The scandal in central Chhattisgargh state is just the tip of the iceberg in a country where hundreds die every year from having the surgery in "horrible" conditions, often against their will.
The deaths have shone a light on the extreme measures being used to try to control India's billion-plus population -- sometimes with tragic consequences.
But Tokas, a mother of four, said she had been persuaded by the 1,400 rupees ($23) she would receive -- and that her husband had encouraged her to go ahead.
"I heard about the sterilisation deaths and I was really scared. But my husband said it was alright, plus the money was so good," Tokas, 26, told AFP.
Doctors and women's rights activists told AFP they were not surprised by the deaths in Chhattisgarh, where a single surgeon operated on 83 women in just five hours at a state-run camp held in an abandoned hospital.
Around five million women are sterilised in India every year, most of them in mass camps in rural areas, each receiving the government payment of 1,400 rupees.
The majority of the surgeries are performed between November and April -- dubbed the "sterilisation season" -- to fill quotas before the end of the financial year.
"What happened in Chhattisgarh is shocking but not entirely surprising," Sudheer Nair, a doctor at the non-profit Family Planning Association of India, told AFP.
"Women are operated upon in a hurry in most horrible conditions and then sent back to their homes with just some painkillers.
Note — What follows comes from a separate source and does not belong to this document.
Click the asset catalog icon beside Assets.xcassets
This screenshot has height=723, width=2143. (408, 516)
There is zero follow-up care."
Many say they are forced into the procedure by relatives eager to get their hands on the cash, or by government health workers seeking to meet informal targets.
- 'Women are bearing the brunt' -
According to campaigners, instruments are often reused without being properly sterilised and surgeries performed in makeshift rural clinics.
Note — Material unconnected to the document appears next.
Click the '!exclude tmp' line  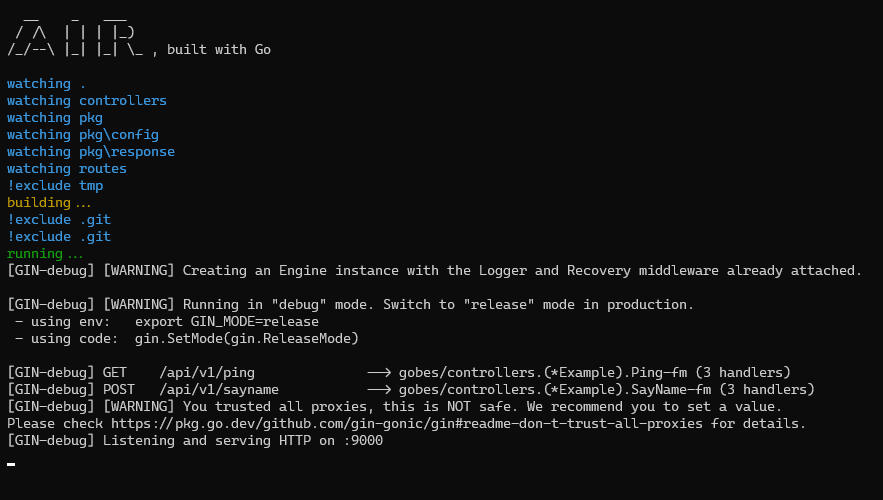(55, 186)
The government recorded 336 deaths from female sterilisations between 2010 and 2013.
India introduced forced sterilisations for men in the 1970s to limit its population growth, but was forced to abandon them due to widespread anger.
The government stopped setting official targets for sterilisations in 1996, but rights activists say the practice persists at a local level, with health workers and doctors receiving cash bonuses for each procedure.
A 2012 Human Rights Watch report said women were routinely denied information about alternative methods of contraception as local health workers sought to meet informal targets for sterilisations.
The rights group also criticised India for focusing predominantly on women, with men accounting for only a tiny proportion of sterilisations, even though the procedure is simpler.
The latest tragedy has underscored the marginalised position of women in India after a series of high-profile assaults, including the fatal gang-rape of a student on a bus in Delhi in 2012.
"Poor, marginalised and illiterate women are bearing the brunt despite the fact that they may not have necessarily opted for sterilisation," said Sona Sharma, joint director at the Delhi-based Population Foundation of India.
"So many morbidities and other complications happen only because of lack of simple infection prevention practices."